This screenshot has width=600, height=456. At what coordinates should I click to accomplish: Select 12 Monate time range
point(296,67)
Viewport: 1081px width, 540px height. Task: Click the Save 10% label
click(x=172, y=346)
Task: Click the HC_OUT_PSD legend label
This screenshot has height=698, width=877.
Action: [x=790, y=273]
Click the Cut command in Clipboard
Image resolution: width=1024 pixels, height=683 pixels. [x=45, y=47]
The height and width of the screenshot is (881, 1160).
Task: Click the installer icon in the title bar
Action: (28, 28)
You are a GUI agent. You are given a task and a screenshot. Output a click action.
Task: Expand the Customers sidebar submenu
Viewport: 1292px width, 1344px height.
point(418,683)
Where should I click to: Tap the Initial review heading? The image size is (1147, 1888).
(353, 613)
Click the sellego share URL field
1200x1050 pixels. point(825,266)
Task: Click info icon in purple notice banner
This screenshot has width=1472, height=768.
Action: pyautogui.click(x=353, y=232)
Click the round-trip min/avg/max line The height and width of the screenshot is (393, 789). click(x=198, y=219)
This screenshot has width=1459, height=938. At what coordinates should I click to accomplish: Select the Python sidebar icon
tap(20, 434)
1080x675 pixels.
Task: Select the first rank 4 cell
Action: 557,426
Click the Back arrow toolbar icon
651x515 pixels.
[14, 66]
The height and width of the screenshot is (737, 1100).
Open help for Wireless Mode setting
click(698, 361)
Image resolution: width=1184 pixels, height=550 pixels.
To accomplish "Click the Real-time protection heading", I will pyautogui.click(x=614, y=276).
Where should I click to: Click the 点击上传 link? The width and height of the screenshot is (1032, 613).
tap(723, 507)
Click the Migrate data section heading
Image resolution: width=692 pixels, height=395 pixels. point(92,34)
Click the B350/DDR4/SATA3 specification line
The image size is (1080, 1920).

=-=-=-=-=

--- Your task ---
Among the records above, extract exactly the lines from the line with "Viewport: 1081px width, 540px" to the line with "Task: Expand the Customers sidebar submenu", both lines included, and leave out the rest.

--- Finished task ---
Viewport: 1081px width, 540px height. Task: Click the Save 10% label
click(x=172, y=346)
Task: Click the HC_OUT_PSD legend label
This screenshot has height=698, width=877.
Action: [x=790, y=273]
Click the Cut command in Clipboard
Image resolution: width=1024 pixels, height=683 pixels. [x=45, y=47]
The height and width of the screenshot is (881, 1160).
Task: Click the installer icon in the title bar
Action: (28, 28)
You are a GUI agent. You are given a task and a screenshot. Output a click action.
Task: Expand the Customers sidebar submenu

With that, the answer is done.